ブログ先には彼女の活動が紹介されていますが、こういう日常を生きてる人に会田誠作品はやはりちょっと無理かなあと思ってしまいます。

逆に会田誠さんが彼女の活動しているキラキラした場所に居合わせたらきっと居心地悪いだろうなあ、とも。何か相容れない「文化ギャップ」を感じたのでした。

現代日本人はうまく「文化の棲み分け」をしていて、その垣根は高い。多分、ジェネレーション・ギャップよりも「世界観の違い」の方が絶望的に噛み合わないだろう。

「ネトウヨ」と「パヨク」のように、ツイッター上で罵り合うコミュニケーションすら存在しない「文化部族」に別れていると思う。それは同じ日本語を使いながらも、すでに言葉は通じないくらいに。

各々の部族が幸せだったら、それはそれで良いのではないかと思ってしまう。そしてテクノロジーが背後でインフラを繋いでくれているから、経済はくまなく回るので問題も起こらない。

たまに違う部族と衝突してしまったら、今回のように即座に訴え、判断は法に任せてお金という数値で解決を図る、と。

宮台さんの「劣化」批判とは裏腹に、この方向はさらに加速するような気がする。ということは、ある意味、大原直美氏の姿が来たるべき未来系なのかも知れない。

これらを踏まえて、「私はどのような芸術観を持って活動して行ったらいいのか?」と自問してみました。

「今やってることを精一杯やって、アートで回して行けるようになる。自分はどこの部族にも入れてないので、文化経済圏を探してそれらとしっかり接続して回して行けるようになりたい」が答えです。

ひょっとしてニュース関係ないかもですね(笑)。そして具体的な接続(仕事)先ですが、美術界というよりSF界です。

●SF小説の扉絵を描く

今年に入って最初の仕事は、「SFマガジン」4月号に掲載される樋口恭介さん
https://twitter.com/rrr_kgknk
)の『一〇〇〇億の物語』の扉絵でした。


http://www.hayakawa-online.co.jp/shopdetail/000000014150/shurui_71_SFM/page1/order/


以前、「小説すばる」2018年10月号で短編『輪ゴム飛ばし師』の扉絵を依頼され、樋口さんとは2回目のお仕事となります。

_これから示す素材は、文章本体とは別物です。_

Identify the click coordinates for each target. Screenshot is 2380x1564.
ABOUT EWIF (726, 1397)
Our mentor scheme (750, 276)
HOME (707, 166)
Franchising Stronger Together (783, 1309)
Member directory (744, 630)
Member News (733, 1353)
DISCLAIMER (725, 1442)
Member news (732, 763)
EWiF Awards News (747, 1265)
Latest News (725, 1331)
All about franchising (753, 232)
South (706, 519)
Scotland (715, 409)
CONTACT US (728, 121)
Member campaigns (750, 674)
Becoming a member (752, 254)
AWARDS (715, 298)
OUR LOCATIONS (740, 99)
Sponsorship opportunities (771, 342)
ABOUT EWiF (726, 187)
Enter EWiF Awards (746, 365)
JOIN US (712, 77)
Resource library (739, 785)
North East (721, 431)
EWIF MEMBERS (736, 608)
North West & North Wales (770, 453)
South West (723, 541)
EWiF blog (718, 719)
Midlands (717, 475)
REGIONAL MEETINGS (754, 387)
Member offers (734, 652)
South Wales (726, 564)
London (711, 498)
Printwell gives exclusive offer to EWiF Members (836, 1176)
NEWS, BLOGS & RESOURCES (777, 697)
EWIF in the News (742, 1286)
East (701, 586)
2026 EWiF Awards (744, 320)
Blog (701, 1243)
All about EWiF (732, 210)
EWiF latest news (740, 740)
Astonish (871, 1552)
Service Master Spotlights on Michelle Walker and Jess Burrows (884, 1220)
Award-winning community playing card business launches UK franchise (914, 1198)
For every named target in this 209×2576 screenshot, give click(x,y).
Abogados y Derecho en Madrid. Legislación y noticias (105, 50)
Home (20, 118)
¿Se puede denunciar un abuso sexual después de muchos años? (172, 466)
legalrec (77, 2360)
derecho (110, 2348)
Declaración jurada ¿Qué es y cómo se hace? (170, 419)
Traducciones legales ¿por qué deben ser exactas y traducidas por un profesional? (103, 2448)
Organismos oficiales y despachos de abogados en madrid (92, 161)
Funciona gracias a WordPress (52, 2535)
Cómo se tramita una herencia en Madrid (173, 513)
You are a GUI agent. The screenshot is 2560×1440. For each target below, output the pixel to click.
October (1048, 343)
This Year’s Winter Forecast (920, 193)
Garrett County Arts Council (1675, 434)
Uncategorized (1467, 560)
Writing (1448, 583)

本当に有り難いです。


http://syousetsu-subaru.shueisha.co.jp/bnumber/2018%E5%B9%B410%E6%9C%88%E5%8F%B7%E3%80%80%E5%B0%8F%E8%AA%AC%E3%81%99%E3%81%B0%E3%82%8B/


まさか自分がSF小説の絵を描くとは思ってなかったです。やってみると違和感はなく、自分の作品がそこにあるのが楽しげに感じられてとても嬉しい気持ちでした。SFは詳しくないのですが、ひょっとしたらそのおかげで考え過ぎずに済んでいるのかも知れません。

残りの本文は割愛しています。